**TEXT SECTION**:
Five uses for a stick not all survival materials are man-made. You can use a sturdy stick for many purposes, including the following five:
- Stake – Set up your shelter with stakes made of natural sticks, or use the stake to tie up your dog’s leash at a campsite.
- Splint – Stabilize injuries with a straight stick, tied with any materials you have on-hand.
- Tepee – Native Americans did it and so can you. Gather sticks in a tepee formation to make a frame, and wrap a tarp around them to provide a shelter for your family.
- Fishing Pole – Tie your line and some bait to a stick to create a makeshift fishing pole.
- Spear – Use your knife to sharpen the end of a stick to make a spear. You can catch small game and fish with these weapons.
When you go camping or hiking, chances are you have a plastic bag of some sort among your gear, whether a grocery bag, zip-top plastic bag or trash bag. Aside from transporting supplies or garbage, plastic bags can be used for the following purposes:
- Water Transport You can collect water from a nearby lake or stream, as well as precipitation, to use as drinking water.
- Dry Storage Bags offer protection from the elements for key items such as cell phones, matches and changes of clothing.
- Sleeping Bag Larger trash bags can be stuffed with leaves or pine needles to offer insulation. Make sure not to put your head inside the bag.
- Solar Panel If you’re in a snowy environment, use a black trash bag to accelerate the snow-melting process for drinking water. “Eating snow for hydration can lead to hypothermia,” says MacWelch. “The amount of snow you would need to eat to stay properly hydrated dramatically lowers body temperature, so you should always be sure to melt snow before consuming it.”
- Wound Protection Plastic offers a great barrier for preventing dirt and other debris from entering an open wound.
- Poncho Staying dry in the wild is a priority, and with minimal alterations, a large trash bag can easily be turned into a poncho.
- Boots/Shoe Covering Smaller items such as grocery bags or zip-top bags can slip over shoes to provide protection from mud, water, and snow.
- Lashing Material Bags ripped into strips can be used to lash shelter elements or other materials together.
- Signaling Panel Orange or other brightly colored bags make ideal signaling panels for potential rescuers.
- Shelter Place several trash bags over a branch to create a makeshift shelter or a rain fly for your tent.
Most survivalists know that rope is a valuable tool to have on hand in the great outdoors. Depending on the materials and thickness of the rope, it has multiple uses that can help increase your odds of survival.
- Rappelling Gear If you get stuck at the top of a steep cliff, rope is necessary to rappel to lower ground.

**SHORT PROBLEM**:
Answer these questions from the survival tips text:
(a) What does the text say a stick used as a splint should be tied with?
(b) What can larger trash bags be stuffed with to offer insulation?
(c) What color of trash bag does the text say to use to speed up melting snow?
The material after this point comes from a separate source.

**GIVEN DATA**:
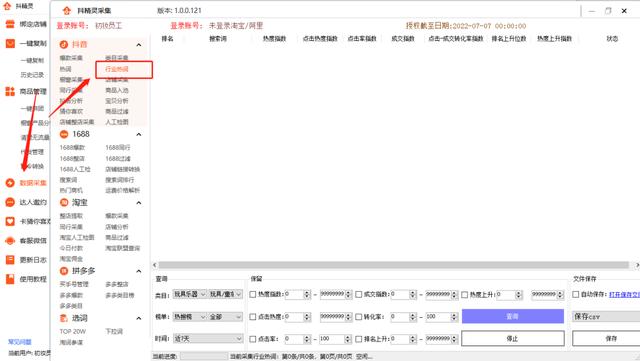The width and height of the screenshot is (640, 361).
Task: Click the 1688 section icon
Action: tap(64, 134)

**RESULT**:
(a) Any materials you have on hand.
(b) Leaves or pine needles.
(c) Black.